-- BEGIN Materials provided --

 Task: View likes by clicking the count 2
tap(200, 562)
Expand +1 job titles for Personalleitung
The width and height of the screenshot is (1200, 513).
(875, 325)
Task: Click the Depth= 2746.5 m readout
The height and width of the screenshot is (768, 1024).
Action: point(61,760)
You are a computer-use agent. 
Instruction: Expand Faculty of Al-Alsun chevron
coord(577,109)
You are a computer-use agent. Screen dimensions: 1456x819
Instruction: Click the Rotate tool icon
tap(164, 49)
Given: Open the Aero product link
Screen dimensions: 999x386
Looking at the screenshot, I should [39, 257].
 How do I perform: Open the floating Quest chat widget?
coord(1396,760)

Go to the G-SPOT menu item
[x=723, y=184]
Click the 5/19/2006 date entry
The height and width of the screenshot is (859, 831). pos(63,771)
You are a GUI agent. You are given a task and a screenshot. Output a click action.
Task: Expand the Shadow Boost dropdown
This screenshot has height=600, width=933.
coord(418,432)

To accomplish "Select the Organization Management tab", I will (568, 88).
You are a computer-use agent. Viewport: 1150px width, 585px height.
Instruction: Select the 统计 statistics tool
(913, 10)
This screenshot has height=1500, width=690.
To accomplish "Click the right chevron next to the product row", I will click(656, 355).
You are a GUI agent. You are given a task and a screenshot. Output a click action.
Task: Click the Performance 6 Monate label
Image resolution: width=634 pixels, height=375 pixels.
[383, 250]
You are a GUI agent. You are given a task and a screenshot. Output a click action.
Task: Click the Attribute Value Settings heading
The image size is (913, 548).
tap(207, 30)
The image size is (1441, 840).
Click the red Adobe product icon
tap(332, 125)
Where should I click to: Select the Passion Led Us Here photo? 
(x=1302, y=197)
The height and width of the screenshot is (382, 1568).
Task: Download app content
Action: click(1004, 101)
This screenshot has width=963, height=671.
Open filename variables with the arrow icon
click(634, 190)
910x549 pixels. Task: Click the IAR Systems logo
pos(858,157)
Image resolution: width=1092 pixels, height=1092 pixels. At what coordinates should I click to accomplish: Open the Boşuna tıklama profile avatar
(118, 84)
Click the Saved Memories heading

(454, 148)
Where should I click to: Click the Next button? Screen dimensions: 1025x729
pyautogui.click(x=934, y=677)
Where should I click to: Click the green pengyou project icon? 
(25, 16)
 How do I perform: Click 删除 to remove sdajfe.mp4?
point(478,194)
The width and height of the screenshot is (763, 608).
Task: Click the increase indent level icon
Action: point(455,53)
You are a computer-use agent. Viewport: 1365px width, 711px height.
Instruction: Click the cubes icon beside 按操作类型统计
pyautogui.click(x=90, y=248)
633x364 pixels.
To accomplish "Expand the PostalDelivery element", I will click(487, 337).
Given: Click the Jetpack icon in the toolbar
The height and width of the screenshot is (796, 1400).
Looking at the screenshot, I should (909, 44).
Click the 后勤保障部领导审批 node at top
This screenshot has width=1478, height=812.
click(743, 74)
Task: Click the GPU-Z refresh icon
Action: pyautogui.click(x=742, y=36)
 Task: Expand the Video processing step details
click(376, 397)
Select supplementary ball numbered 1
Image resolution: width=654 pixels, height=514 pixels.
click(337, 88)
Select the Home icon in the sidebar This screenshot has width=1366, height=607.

-- END Materials provided --

What you have to do: Put every line of the records above into a numbered list, leaving out the blank lines.

The result:
1.  Task: View likes by clicking the count 2
2. tap(200, 562)
3. Expand +1 job titles for Personalleitung
4. The width and height of the screenshot is (1200, 513).
5. (875, 325)
6. Task: Click the Depth= 2746.5 m readout
7. The height and width of the screenshot is (768, 1024).
8. Action: point(61,760)
9. You are a computer-use agent. 
10. Instruction: Expand Faculty of Al-Alsun chevron
11. coord(577,109)
12. You are a computer-use agent. Screen dimensions: 1456x819
13. Instruction: Click the Rotate tool icon
14. tap(164, 49)
15. Given: Open the Aero product link
16. Screen dimensions: 999x386
17. Looking at the screenshot, I should [39, 257].
18.  How do I perform: Open the floating Quest chat widget?
19. coord(1396,760)
20. Go to the G-SPOT menu item
21. [x=723, y=184]
22. Click the 5/19/2006 date entry
23. The height and width of the screenshot is (859, 831). pos(63,771)
24. You are a GUI agent. You are given a task and a screenshot. Output a click action.
25. Task: Expand the Shadow Boost dropdown
26. This screenshot has height=600, width=933.
27. coord(418,432)
28. To accomplish "Select the Organization Management tab", I will (568, 88).
29. You are a computer-use agent. Viewport: 1150px width, 585px height.
30. Instruction: Select the 统计 statistics tool
31. (913, 10)
32. This screenshot has height=1500, width=690.
33. To accomplish "Click the right chevron next to the product row", I will click(656, 355).
34. You are a GUI agent. You are given a task and a screenshot. Output a click action.
35. Task: Click the Performance 6 Monate label
36. Image resolution: width=634 pixels, height=375 pixels.
37. [383, 250]
38. You are a GUI agent. You are given a task and a screenshot. Output a click action.
39. Task: Click the Attribute Value Settings heading
40. The image size is (913, 548).
41. tap(207, 30)
42. The image size is (1441, 840).
43. Click the red Adobe product icon
44. tap(332, 125)
45. Where should I click to: Select the Passion Led Us Here photo? 
46. (x=1302, y=197)
47. The height and width of the screenshot is (382, 1568).
48. Task: Download app content
49. Action: click(1004, 101)
50. This screenshot has width=963, height=671.
51. Open filename variables with the arrow icon
52. click(634, 190)
53. 910x549 pixels. Task: Click the IAR Systems logo
54. pos(858,157)
55. Image resolution: width=1092 pixels, height=1092 pixels. At what coordinates should I click to accomplish: Open the Boşuna tıklama profile avatar
56. (118, 84)
57. Click the Saved Memories heading
58. (454, 148)
59. Where should I click to: Click the Next button? Screen dimensions: 1025x729
60. pyautogui.click(x=934, y=677)
61. Where should I click to: Click the green pengyou project icon? 
62. (25, 16)
63.  How do I perform: Click 删除 to remove sdajfe.mp4?
64. point(478,194)
65. The width and height of the screenshot is (763, 608).
66. Task: Click the increase indent level icon
67. Action: point(455,53)
68. You are a computer-use agent. Viewport: 1365px width, 711px height.
69. Instruction: Click the cubes icon beside 按操作类型统计
70. pyautogui.click(x=90, y=248)
71. 633x364 pixels.
72. To accomplish "Expand the PostalDelivery element", I will click(487, 337).
73. Given: Click the Jetpack icon in the toolbar
74. The height and width of the screenshot is (796, 1400).
75. Looking at the screenshot, I should (909, 44).
76. Click the 后勤保障部领导审批 node at top
77. This screenshot has width=1478, height=812.
78. click(743, 74)
79. Task: Click the GPU-Z refresh icon
80. Action: pyautogui.click(x=742, y=36)
81.  Task: Expand the Video processing step details
82. click(376, 397)
83. Select supplementary ball numbered 1
84. Image resolution: width=654 pixels, height=514 pixels.
85. click(337, 88)
86. Select the Home icon in the sidebar This screenshot has width=1366, height=607.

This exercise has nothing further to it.